_What is required_
Print each of the following rows again with no changes.

[Collection entries]
========================================
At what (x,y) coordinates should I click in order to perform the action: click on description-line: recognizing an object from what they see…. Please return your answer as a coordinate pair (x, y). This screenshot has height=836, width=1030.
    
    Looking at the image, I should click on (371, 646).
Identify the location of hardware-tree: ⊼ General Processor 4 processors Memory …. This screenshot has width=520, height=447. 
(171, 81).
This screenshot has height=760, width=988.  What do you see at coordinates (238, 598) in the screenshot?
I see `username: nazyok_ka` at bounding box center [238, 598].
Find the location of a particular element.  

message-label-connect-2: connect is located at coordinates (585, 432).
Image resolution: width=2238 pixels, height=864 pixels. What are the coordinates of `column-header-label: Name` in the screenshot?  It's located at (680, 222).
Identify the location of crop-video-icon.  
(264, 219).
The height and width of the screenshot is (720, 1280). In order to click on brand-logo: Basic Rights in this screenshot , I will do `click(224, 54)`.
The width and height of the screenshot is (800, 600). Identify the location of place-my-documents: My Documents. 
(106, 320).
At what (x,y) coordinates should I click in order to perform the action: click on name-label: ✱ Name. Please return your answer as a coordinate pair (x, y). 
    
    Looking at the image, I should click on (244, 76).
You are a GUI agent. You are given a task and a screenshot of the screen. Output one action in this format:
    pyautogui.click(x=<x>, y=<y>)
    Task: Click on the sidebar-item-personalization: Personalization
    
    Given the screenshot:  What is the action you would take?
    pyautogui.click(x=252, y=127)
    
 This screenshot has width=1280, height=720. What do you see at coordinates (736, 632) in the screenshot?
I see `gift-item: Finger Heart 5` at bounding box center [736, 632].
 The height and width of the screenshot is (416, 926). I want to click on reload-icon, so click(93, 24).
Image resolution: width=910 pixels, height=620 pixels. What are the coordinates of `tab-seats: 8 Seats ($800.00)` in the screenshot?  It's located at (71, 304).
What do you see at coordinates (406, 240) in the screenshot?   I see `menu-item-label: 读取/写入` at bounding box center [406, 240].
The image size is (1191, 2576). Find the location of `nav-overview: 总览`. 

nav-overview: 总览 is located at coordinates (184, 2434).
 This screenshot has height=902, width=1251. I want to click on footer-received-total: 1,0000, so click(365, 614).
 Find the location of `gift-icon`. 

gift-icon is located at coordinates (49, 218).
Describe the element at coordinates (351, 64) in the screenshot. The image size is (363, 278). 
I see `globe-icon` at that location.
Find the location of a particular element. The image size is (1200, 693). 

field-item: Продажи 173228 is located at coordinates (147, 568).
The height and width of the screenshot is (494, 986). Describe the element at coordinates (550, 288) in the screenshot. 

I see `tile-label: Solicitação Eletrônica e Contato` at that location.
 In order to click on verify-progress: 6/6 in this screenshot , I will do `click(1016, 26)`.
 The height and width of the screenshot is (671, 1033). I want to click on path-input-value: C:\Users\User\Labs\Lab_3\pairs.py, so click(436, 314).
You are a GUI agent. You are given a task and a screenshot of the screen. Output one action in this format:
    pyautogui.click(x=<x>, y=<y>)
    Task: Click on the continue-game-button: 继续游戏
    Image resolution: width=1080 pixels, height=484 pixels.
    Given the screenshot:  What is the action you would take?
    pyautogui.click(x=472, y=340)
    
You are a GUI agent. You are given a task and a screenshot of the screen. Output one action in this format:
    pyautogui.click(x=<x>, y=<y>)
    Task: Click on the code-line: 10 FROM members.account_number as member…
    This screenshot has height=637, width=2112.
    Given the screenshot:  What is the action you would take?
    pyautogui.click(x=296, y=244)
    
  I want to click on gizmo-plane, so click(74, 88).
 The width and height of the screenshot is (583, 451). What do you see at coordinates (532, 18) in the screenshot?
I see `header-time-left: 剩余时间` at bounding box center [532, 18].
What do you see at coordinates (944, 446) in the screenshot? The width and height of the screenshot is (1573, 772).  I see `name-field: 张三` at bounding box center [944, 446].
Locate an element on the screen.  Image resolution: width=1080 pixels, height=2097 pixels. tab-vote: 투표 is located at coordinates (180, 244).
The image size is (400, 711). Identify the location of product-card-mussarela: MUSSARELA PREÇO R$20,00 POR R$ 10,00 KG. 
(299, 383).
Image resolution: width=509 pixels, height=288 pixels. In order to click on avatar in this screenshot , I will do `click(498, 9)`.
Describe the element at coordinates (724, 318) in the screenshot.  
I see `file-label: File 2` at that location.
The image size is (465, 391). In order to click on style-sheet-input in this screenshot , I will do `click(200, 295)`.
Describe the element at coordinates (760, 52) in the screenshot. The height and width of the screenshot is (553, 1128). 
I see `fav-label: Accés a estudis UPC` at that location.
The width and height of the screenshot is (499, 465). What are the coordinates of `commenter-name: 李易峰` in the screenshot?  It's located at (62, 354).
========================================
_Reply to the exercise_
At what (x,y) coordinates should I click in order to perform the action: click on description-line: recognizing an object from what they see…. Please return your answer as a coordinate pair (x, y). This screenshot has height=836, width=1030.
    
    Looking at the image, I should click on (371, 646).
Identify the location of hardware-tree: ⊼ General Processor 4 processors Memory …. This screenshot has width=520, height=447. 
(171, 81).
This screenshot has height=760, width=988.  What do you see at coordinates (238, 598) in the screenshot?
I see `username: nazyok_ka` at bounding box center [238, 598].
Find the location of a particular element.  

message-label-connect-2: connect is located at coordinates (585, 432).
Image resolution: width=2238 pixels, height=864 pixels. What are the coordinates of `column-header-label: Name` in the screenshot?  It's located at (680, 222).
Identify the location of crop-video-icon.  
(264, 219).
The height and width of the screenshot is (720, 1280). In order to click on brand-logo: Basic Rights in this screenshot , I will do `click(224, 54)`.
The width and height of the screenshot is (800, 600). Identify the location of place-my-documents: My Documents. 
(106, 320).
At what (x,y) coordinates should I click in order to perform the action: click on name-label: ✱ Name. Please return your answer as a coordinate pair (x, y). 
    
    Looking at the image, I should click on (244, 76).
You are a GUI agent. You are given a task and a screenshot of the screen. Output one action in this format:
    pyautogui.click(x=<x>, y=<y>)
    Task: Click on the sidebar-item-personalization: Personalization
    
    Given the screenshot:  What is the action you would take?
    pyautogui.click(x=252, y=127)
    
 This screenshot has width=1280, height=720. What do you see at coordinates (736, 632) in the screenshot?
I see `gift-item: Finger Heart 5` at bounding box center [736, 632].
 The height and width of the screenshot is (416, 926). I want to click on reload-icon, so click(93, 24).
Image resolution: width=910 pixels, height=620 pixels. What are the coordinates of `tab-seats: 8 Seats ($800.00)` in the screenshot?  It's located at (71, 304).
What do you see at coordinates (406, 240) in the screenshot?   I see `menu-item-label: 读取/写入` at bounding box center [406, 240].
The image size is (1191, 2576). Find the location of `nav-overview: 总览`. 

nav-overview: 总览 is located at coordinates (184, 2434).
 This screenshot has height=902, width=1251. I want to click on footer-received-total: 1,0000, so click(365, 614).
 Find the location of `gift-icon`. 

gift-icon is located at coordinates (49, 218).
Describe the element at coordinates (351, 64) in the screenshot. The image size is (363, 278). 
I see `globe-icon` at that location.
Find the location of a particular element. The image size is (1200, 693). 

field-item: Продажи 173228 is located at coordinates (147, 568).
The height and width of the screenshot is (494, 986). Describe the element at coordinates (550, 288) in the screenshot. 

I see `tile-label: Solicitação Eletrônica e Contato` at that location.
 In order to click on verify-progress: 6/6 in this screenshot , I will do `click(1016, 26)`.
 The height and width of the screenshot is (671, 1033). I want to click on path-input-value: C:\Users\User\Labs\Lab_3\pairs.py, so click(436, 314).
You are a GUI agent. You are given a task and a screenshot of the screen. Output one action in this format:
    pyautogui.click(x=<x>, y=<y>)
    Task: Click on the continue-game-button: 继续游戏
    Image resolution: width=1080 pixels, height=484 pixels.
    Given the screenshot:  What is the action you would take?
    pyautogui.click(x=472, y=340)
    
You are a GUI agent. You are given a task and a screenshot of the screen. Output one action in this format:
    pyautogui.click(x=<x>, y=<y>)
    Task: Click on the code-line: 10 FROM members.account_number as member…
    This screenshot has height=637, width=2112.
    Given the screenshot:  What is the action you would take?
    pyautogui.click(x=296, y=244)
    
  I want to click on gizmo-plane, so click(74, 88).
 The width and height of the screenshot is (583, 451). What do you see at coordinates (532, 18) in the screenshot?
I see `header-time-left: 剩余时间` at bounding box center [532, 18].
What do you see at coordinates (944, 446) in the screenshot? The width and height of the screenshot is (1573, 772).  I see `name-field: 张三` at bounding box center [944, 446].
Locate an element on the screen.  Image resolution: width=1080 pixels, height=2097 pixels. tab-vote: 투표 is located at coordinates (180, 244).
The image size is (400, 711). Identify the location of product-card-mussarela: MUSSARELA PREÇO R$20,00 POR R$ 10,00 KG. 
(299, 383).
Image resolution: width=509 pixels, height=288 pixels. In order to click on avatar in this screenshot , I will do `click(498, 9)`.
Describe the element at coordinates (724, 318) in the screenshot.  
I see `file-label: File 2` at that location.
The image size is (465, 391). In order to click on style-sheet-input in this screenshot , I will do `click(200, 295)`.
Describe the element at coordinates (760, 52) in the screenshot. The height and width of the screenshot is (553, 1128). 
I see `fav-label: Accés a estudis UPC` at that location.
The width and height of the screenshot is (499, 465). What are the coordinates of `commenter-name: 李易峰` in the screenshot?  It's located at (62, 354).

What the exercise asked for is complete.